5. Kapitel: Die allgemeine Berufung zur Heiligkeit in der Kirche
39.
Es ist Gegenstand des Glaubens, daß die Kirche, deren Geheimnis die Heilige
Synode vorlegt, unzerstörbar heilig ist. Denn Christus, der Sohn Gottes, der
mit dem Vater und dem Geist als "allein Heiliger" gepriesen wird121, hat die Kirche als seine Braut geliebt und sich für sie
hingegeben, um sie zu heiligen (vgl. Eph 5,25-26), er hat sie als seinen Leib
mit sich verbunden und mit der Gabe des Heiligen Geistes reich beschenkt zur
Ehre Gottes. Daher sind in der Kirche alle, mögen sie zur Hierarchie gehören
oder von ihr geleitet werden, zur Heiligkeit berufen gemäß dem Apostelwort:
"Das ist der Wille Gottes, eure Heiligung" (1 Thess 4,3; vgl. Eph
1,4). Diese Heiligkeit der Kirche tut sich aber in den Gnadenfrüchten, die der
Heilige Geist in den Gläubigen hervorbringt, unaufhörlich kund und muß das tun.

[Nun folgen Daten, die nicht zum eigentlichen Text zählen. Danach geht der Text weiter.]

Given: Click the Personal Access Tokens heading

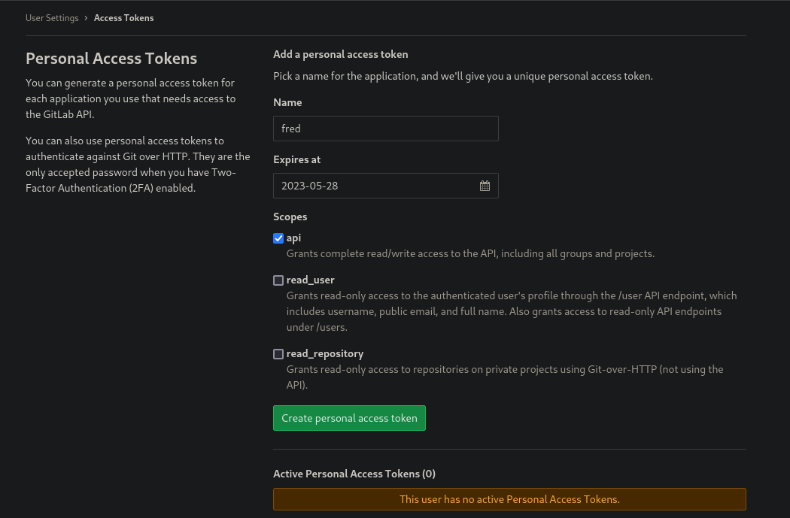Looking at the screenshot, I should click(x=111, y=59).
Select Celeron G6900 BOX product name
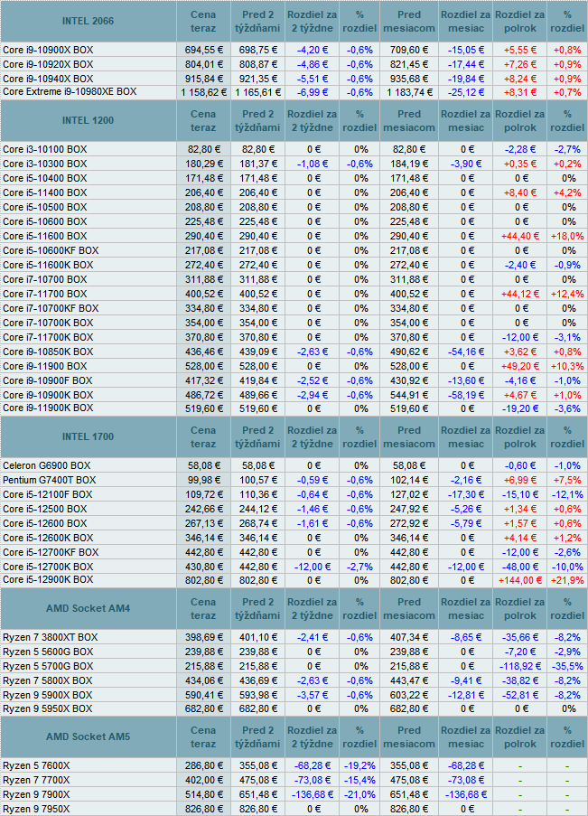Image resolution: width=588 pixels, height=816 pixels. click(46, 465)
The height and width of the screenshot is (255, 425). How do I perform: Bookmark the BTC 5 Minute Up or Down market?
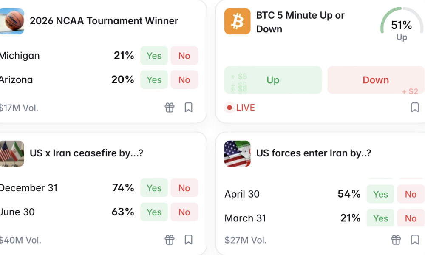pyautogui.click(x=414, y=108)
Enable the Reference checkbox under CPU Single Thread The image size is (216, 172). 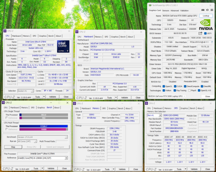(x=6, y=118)
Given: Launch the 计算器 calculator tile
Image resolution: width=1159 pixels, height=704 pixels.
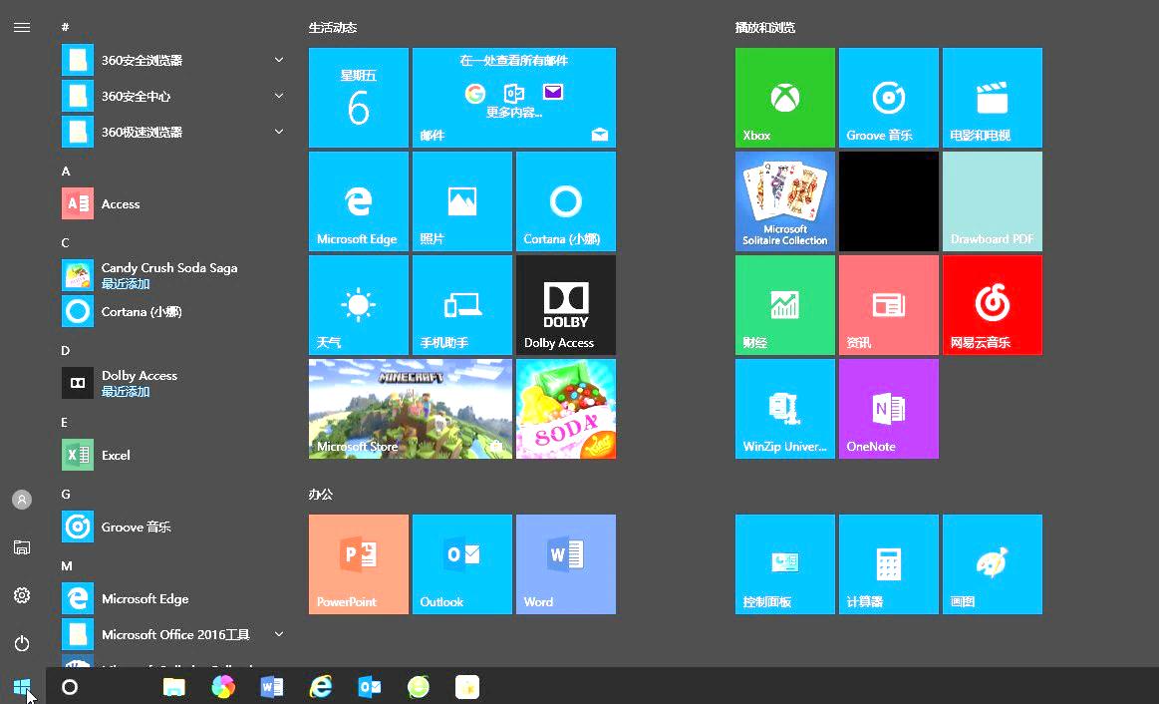Looking at the screenshot, I should point(888,563).
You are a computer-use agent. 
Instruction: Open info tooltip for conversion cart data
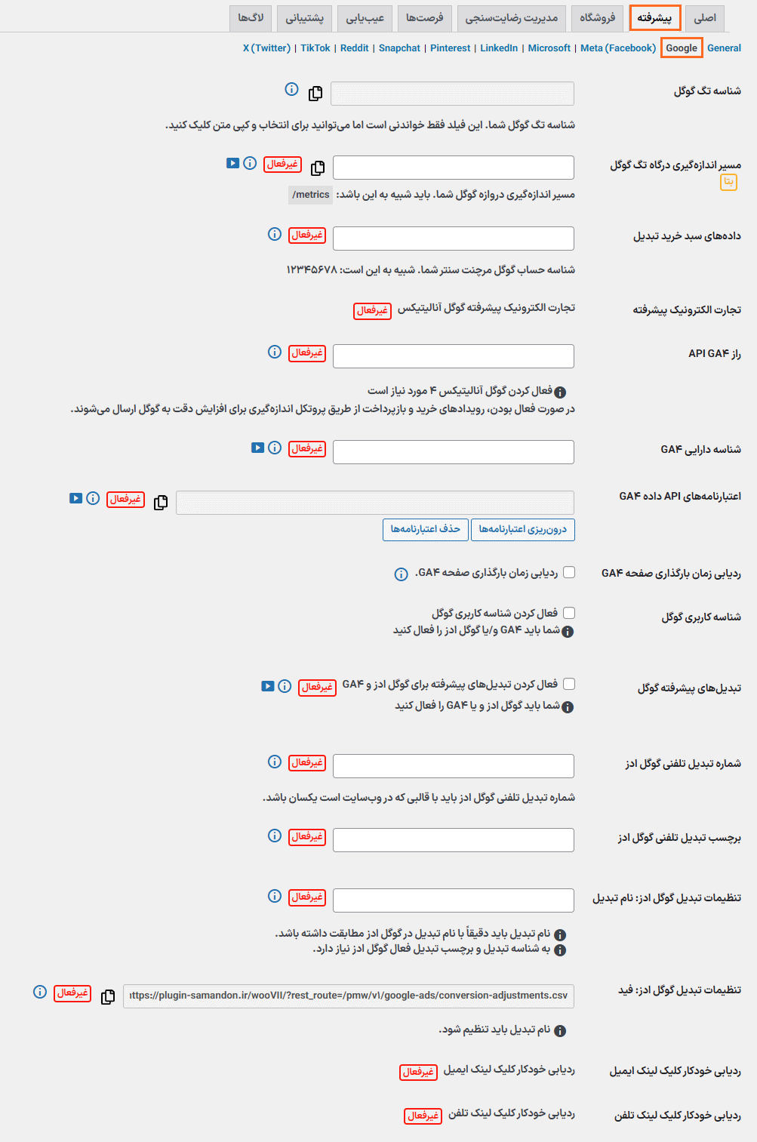click(x=273, y=235)
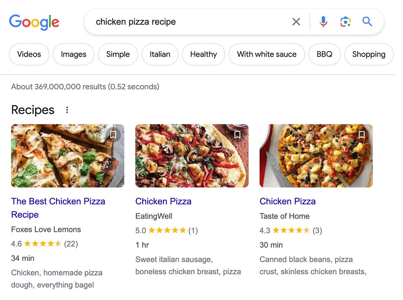This screenshot has height=300, width=403.
Task: Click the search magnifier icon
Action: click(x=367, y=22)
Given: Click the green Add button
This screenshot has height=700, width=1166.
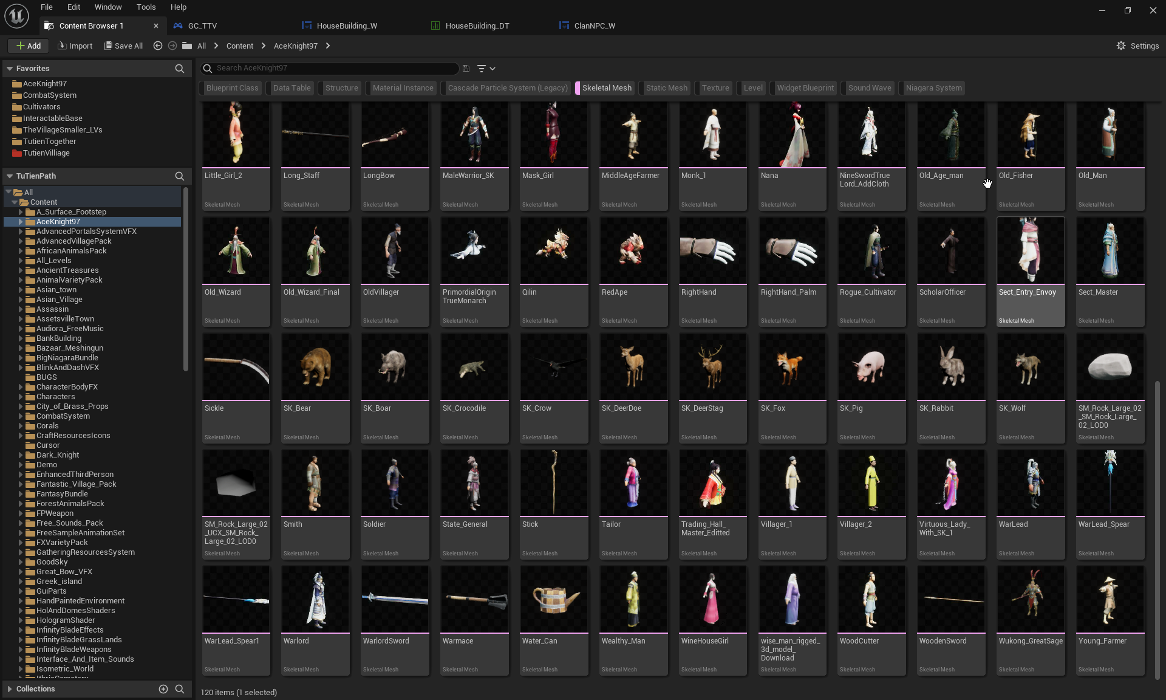Looking at the screenshot, I should 28,46.
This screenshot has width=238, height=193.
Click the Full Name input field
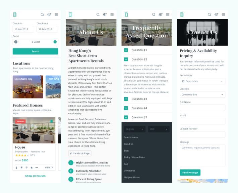(202, 108)
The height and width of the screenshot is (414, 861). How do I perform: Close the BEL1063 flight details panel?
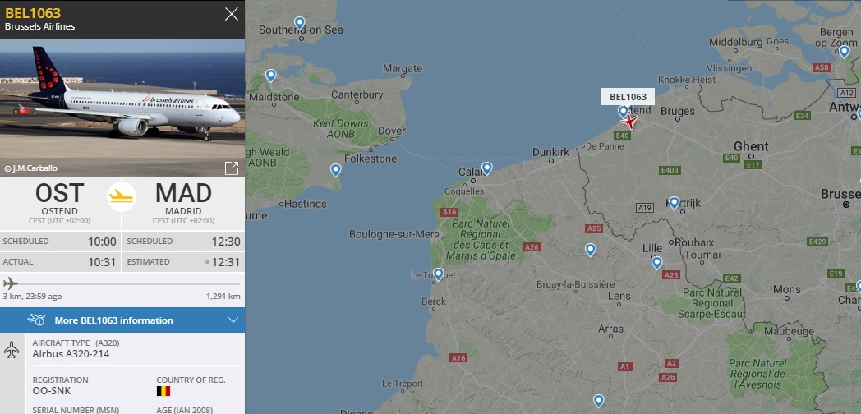pos(232,14)
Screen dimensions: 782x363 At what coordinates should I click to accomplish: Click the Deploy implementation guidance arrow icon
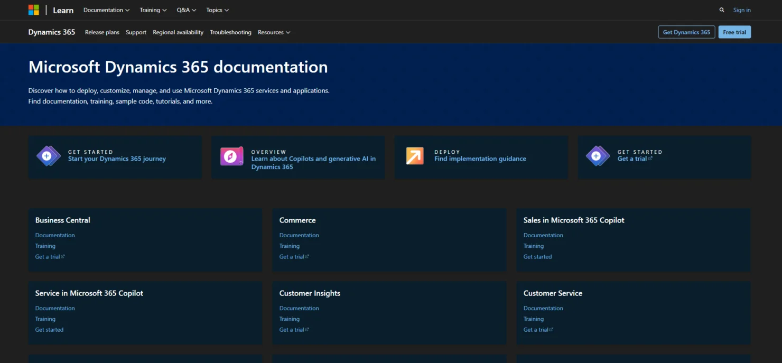[414, 156]
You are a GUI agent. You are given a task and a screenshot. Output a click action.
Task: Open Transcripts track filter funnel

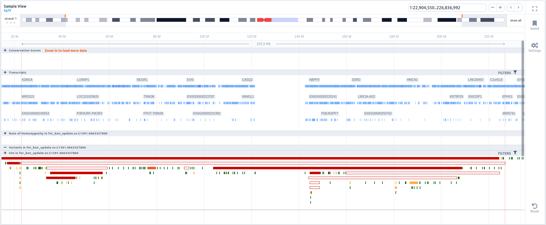point(515,73)
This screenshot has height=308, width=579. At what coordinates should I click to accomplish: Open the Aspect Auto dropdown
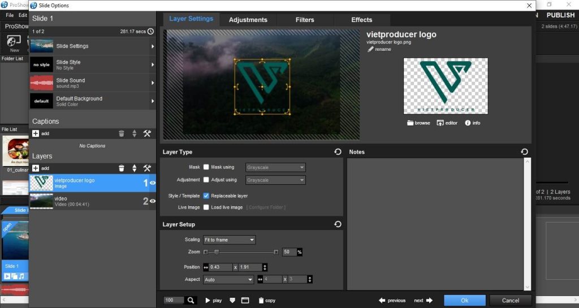point(228,279)
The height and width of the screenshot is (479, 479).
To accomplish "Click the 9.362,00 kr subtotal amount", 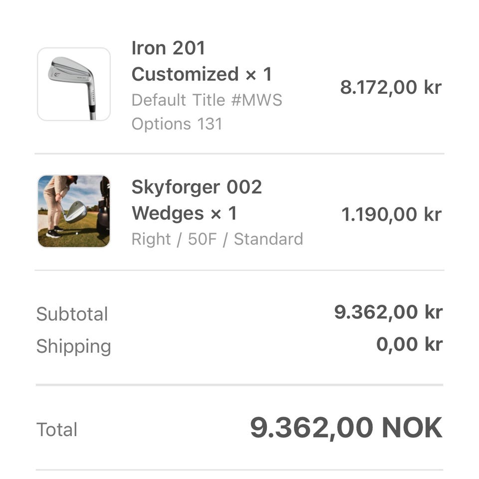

Sie drückt sich vielgestaltig in den Einzelnen aus, die in ihrer
Lebensgestaltung zur Vollkommenheit der Liebe in der Erbauung anderer streben.
In eigener Weise erscheint sie in der Übung der sogenannten evangelischen Räte.
Diese von vielen Christen auf Antrieb des Heiligen Geistes privat oder in einer
von der Kirche anerkannten Lebensform, einem Stand, übernommene Übung der Räte
gibt in der Welt ein hervorragendes Zeugnis und Beispiel dieser Heiligkeit und
muß es geben.
40.
Der Herr Jesus, göttlicher Lehrer und Urbild jeder Vollkommenheit, hat die
Heiligkeit des Lebens, deren Urheber und Vollender er selbst ist, allen und
jedem einzelnen seiner Jünger in jedweden Lebensverhältnissen gepredigt:
"Seid ihr also vollkommen, wie auch euer Vater im Himmel vollkommen
ist" (Mt 5,48)122. Allen hat er den
Heiligen Geist gesandt, daß er sie innerlich bewege, Gott aus ganzem Herzen,
aus ganzer Seele, aus ganzem Gemüt und aus ganzer Kraft zu lieben (vgl. Mk
12,30), und einander zu lieben, wie Christus sie geliebt hat (vgl. Joh 13,34;
15,12). Die Anhänger Christi sind von Gott nicht kraft ihrer Werke, sondern
aufgrund seines gnädigen Ratschlusses berufen und in Jesus dem Herrn
gerechtfertigt, in der Taufe des Glaubens wahrhaft Kinder Gottes und der
göttlichen Natur teilhaftig und so wirklich heilig geworden. Sie müssen daher
die Heiligung, die sie empfangen haben, mit Gottes Gnade im Leben bewahren und
zur vollen Entfaltung bringen. Vom Apostel werden sie gemahnt, zu leben,
"wie es Heiligen geziemt" (Eph 5,3), und "als von Gott erwählte
Heilige und Geliebte herzliches Erbarmen, Güte, Demut, Milde, Geduld"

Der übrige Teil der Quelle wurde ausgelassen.